My 8th grade honors class has started reading Ray Bradbury's Fahrenheit 451, a prescient novel from 1953 about a dystopian future where it is the job of firemen to start fires rather than to extinguish them. And every such fire begins with the discovery of a homeowner illegally in possession of a book.
Reading is shunned while distracting technology is wholeheartedly embraced.
The hero, Guy Montag, is a fireman who gets a little too curious about the books he is tasked with destroying, sneaking one home to secretly peruse, looking for something that is missing from his life.
Guy recalls once meeting an old English professor in a park and suspecting the man was concealing a book of poetry. Now he seeks out professor Faber looking for clues as to what books can offer.
I have read Fahrenheit 451 several times before and even taught it before. But this time through I am seeing something important that I missed before: the story is not really about burning books. It is about the loss of what Faber says books represent.
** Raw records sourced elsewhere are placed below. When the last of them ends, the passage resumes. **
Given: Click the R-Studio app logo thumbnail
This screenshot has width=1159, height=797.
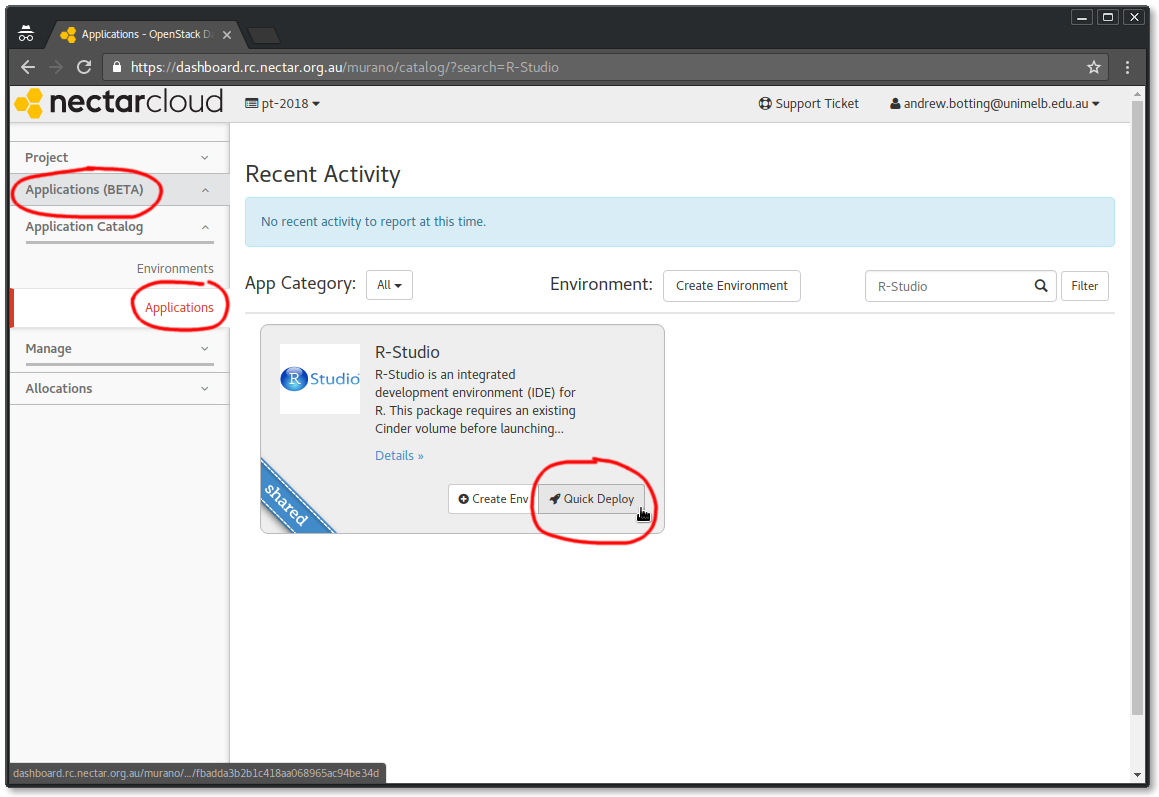Looking at the screenshot, I should pyautogui.click(x=320, y=379).
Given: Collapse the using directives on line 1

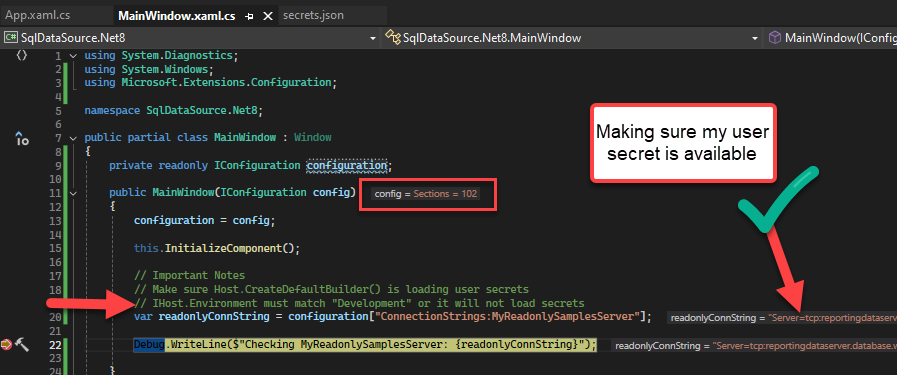Looking at the screenshot, I should pos(72,56).
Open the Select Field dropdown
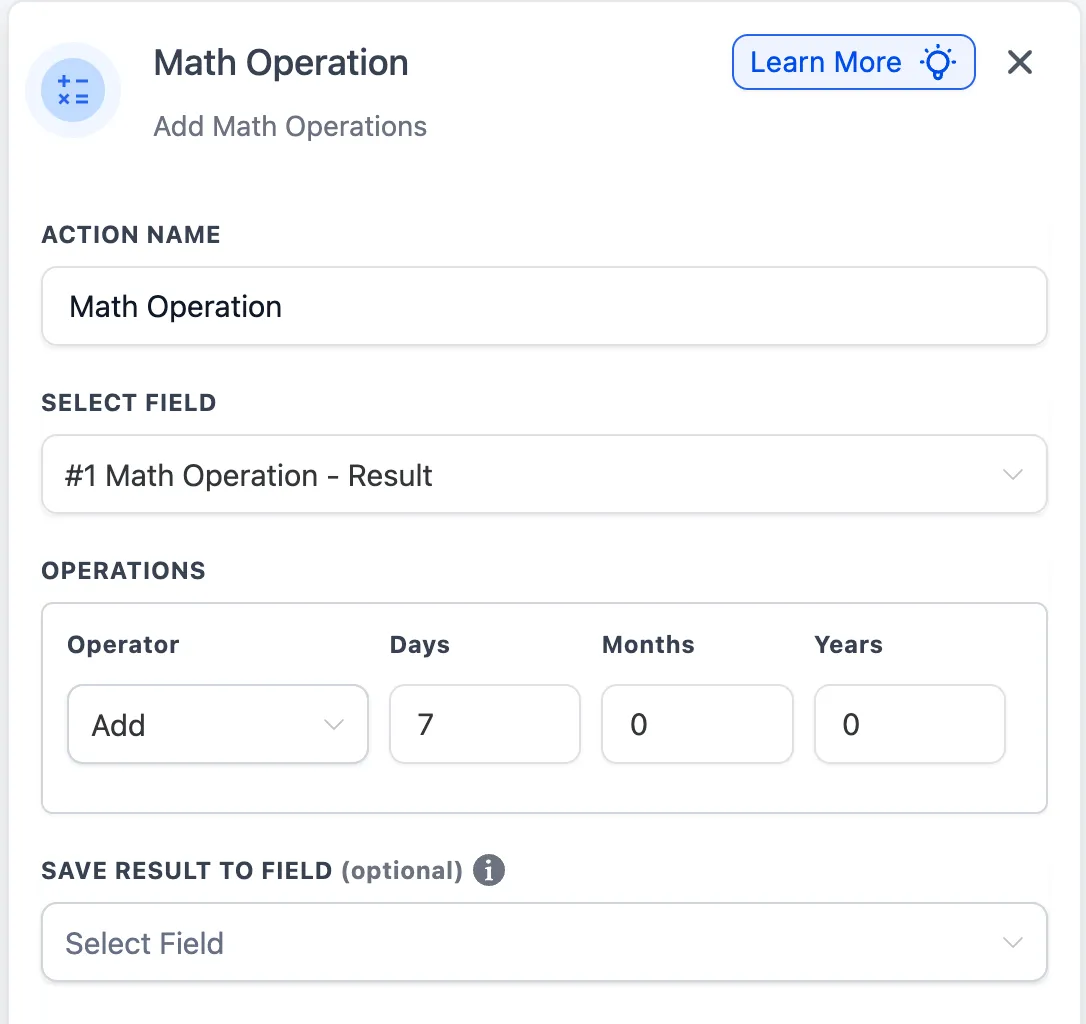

Montag complains to Faber, "We have everything we need to be happy, but we aren't happy. Something's missing. I looked around. The only thing I positively knew was gone was the books I'd burned in ten or twelve years. So I thought books might help."
And Faber responds, "It's not books you need, it's some of the things that once were in books."
He elaborates that three things associated with books are missing:
1) "Truthfully recorded details of life"
2) "Time to think"
3) "The right to carry out actions based on what we learn from the interaction of the first two"
Whoa. This hits me in a way I never saw before. During the six months I was unemployed, I found #1 and #2. Now with a new position and a new stage of life and career, I am in the process of #3. I wish everyone could experience at least this aspect of my past year. I jokingly called it a sabbatical, but that is what it has been, at least when the concept of sabbatical lives up to its true potential.
Here's one more line that Bradbury puts in Faber's mouth that I am chewing on because it also rings true with my recent experience with books:
"The books are to remind us what asses and fools we are."
Hmmm. Interesting in light of the fact that the book Montag carries with him on his visit to Faber's house is ... the Bible.